The bloodbath is over at G/O Media — and it worked.
That’s the tough message from the controversial new owner of satirical website The Onion, as well as snarky news blogs including Gizmodo, Jezebel and Deadspin.
Great Hill Partners — a Boston-based buyout firm that slashed more than 25 jobs after it scooped up the former Gawker Media sites in April and renamed them G/O Media — said the group turned a quarterly operating profit for the first time since 2015.
“These results represent a major swing in bottom-line results that move G/O Media’s net operating income from multimillion dollar losses to millions in profits,” according to a Monday memo obtained by The Post.
Great Hill said the group is generating “a similar top-line revenue year-over-year,” with sources pegging last year’s revenue at about $80 million.
Meanwhile, “profitability was driven by a tighter control on costs,” the memo said, citing “a more efficient use of vendors, lower facility costs, reduction in freelance budgets and a temporary reduction in staffing.”
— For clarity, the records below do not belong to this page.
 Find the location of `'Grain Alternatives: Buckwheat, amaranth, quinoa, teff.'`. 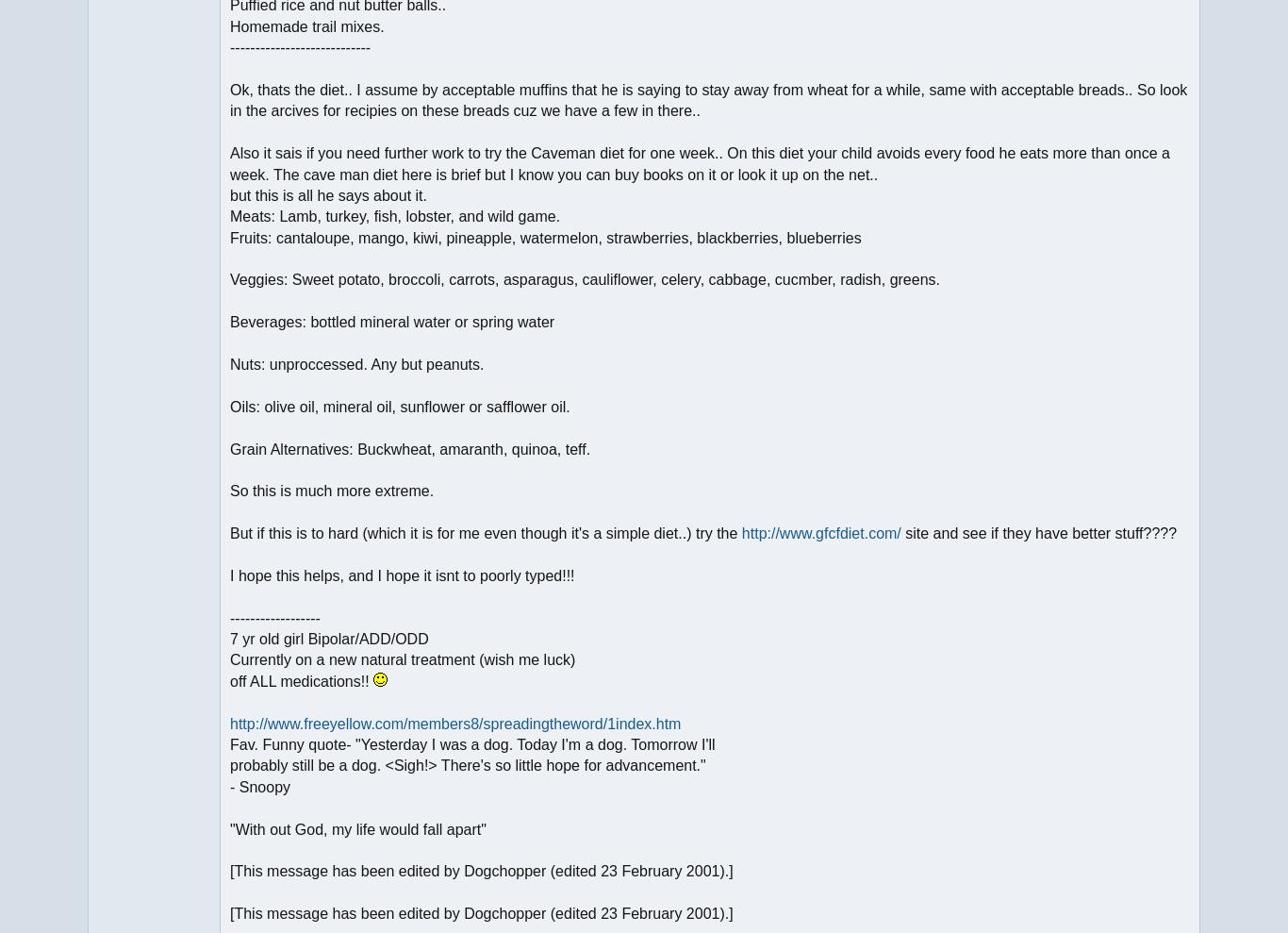

'Grain Alternatives: Buckwheat, amaranth, quinoa, teff.' is located at coordinates (408, 447).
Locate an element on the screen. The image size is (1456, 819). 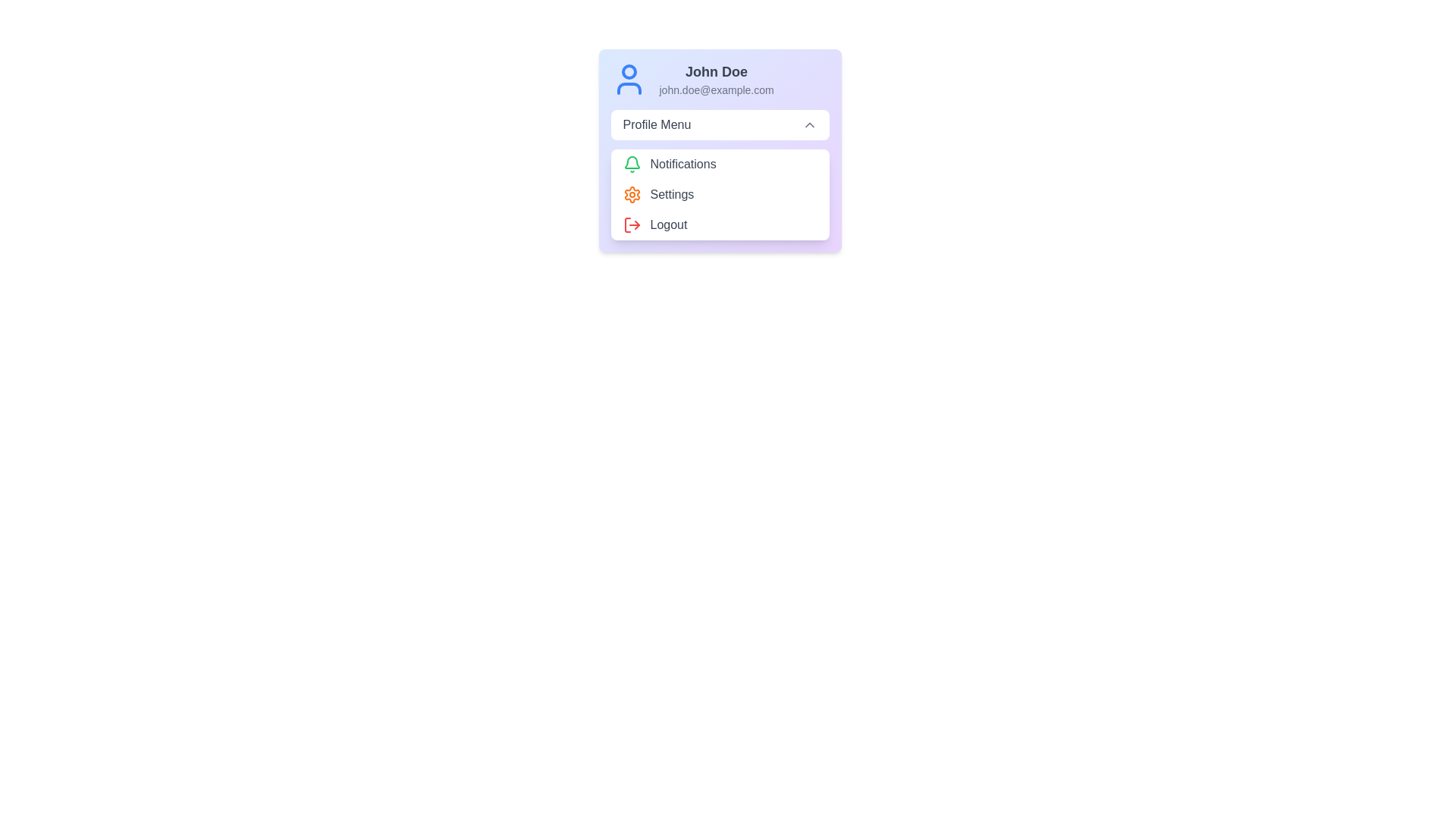
the displayed name 'John Doe' or email 'john.doe@example.com' in the top right section of the dropdown menu, which is adjacent to the user icon is located at coordinates (716, 79).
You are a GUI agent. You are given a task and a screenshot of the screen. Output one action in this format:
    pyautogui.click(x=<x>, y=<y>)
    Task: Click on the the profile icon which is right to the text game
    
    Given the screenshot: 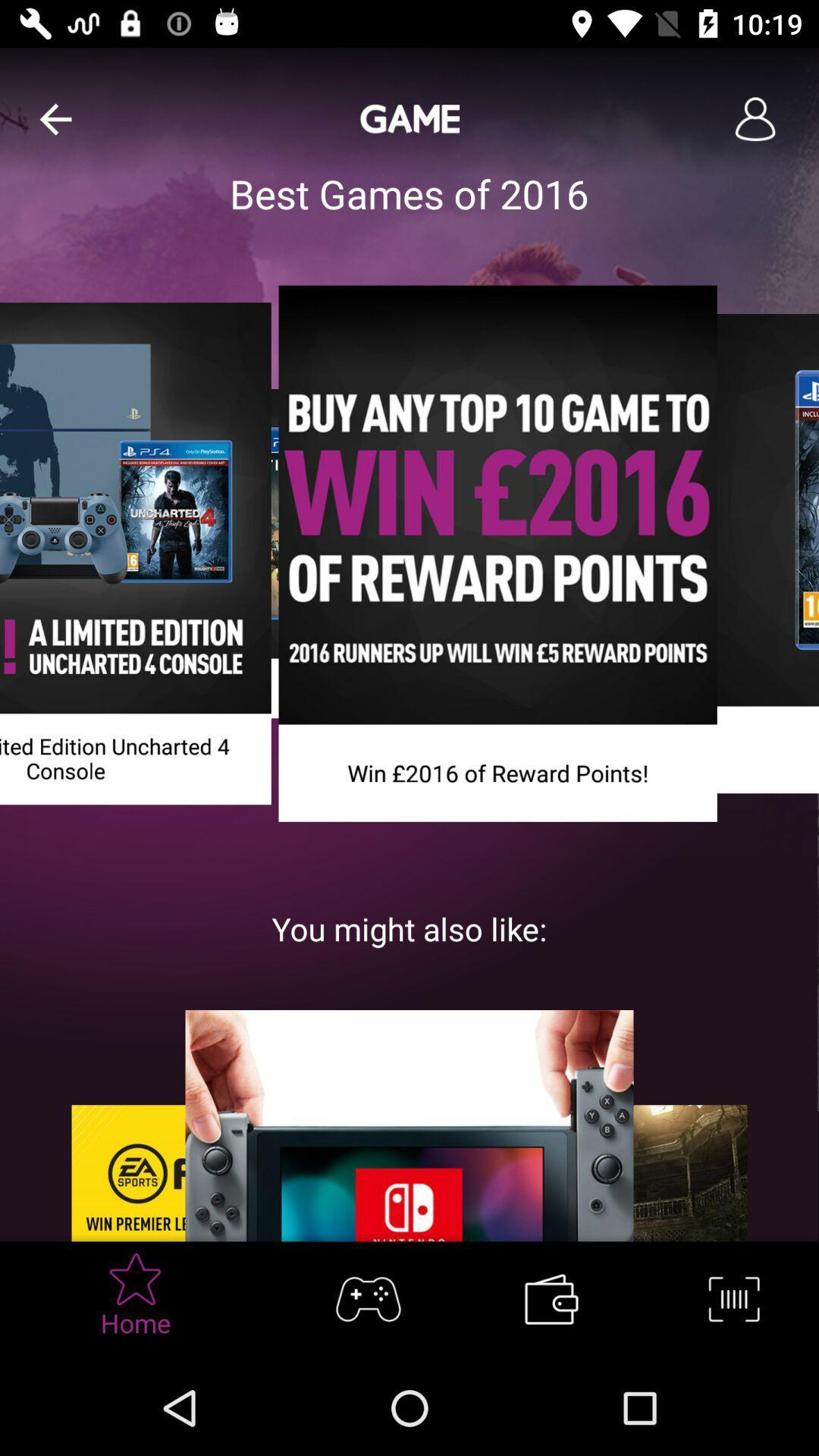 What is the action you would take?
    pyautogui.click(x=755, y=118)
The bloodletting has been masterminded by G/O Jim Spanfeller, a former Forbes Media exec tapped by Great Hill to turn around the company.
“We are on track to widen these gains through growth in the 4th quarter,” Spanfeller said in the memo.
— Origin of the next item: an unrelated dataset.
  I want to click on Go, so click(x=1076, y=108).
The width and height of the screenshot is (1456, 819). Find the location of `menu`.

Spanfeller has been a lightning rod at G/O since Great Hill bought the group from Univision for an undisclosed sum. Staffers have griped that he was hiring “older white guys” from his past to run the company, even as he slashed the rank and file.
In July, the Post reported that G/O employees complained that Spanfeller has been relying on his connections from Playboy and Forbes Media to run the company without posting jobs publicly.
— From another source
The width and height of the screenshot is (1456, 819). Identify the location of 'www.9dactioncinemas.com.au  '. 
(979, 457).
Those complaints circulated weeks before Deadspin published an exposé in August criticizing the CEO’ s leadership style and his top hires.
The CEO punched back with a three-page memo to all G/O Media staffers blasting the G/O web site’s reporting process, including complaints that he was not given enough time to respond to questions.
G/O said in the memo it now has “over 40 open and approved potential new hires” which it says will return its payroll to pre-acquisition levels. Even with the prospective hires in place, G/O said it would have still been profitable in the third quarter.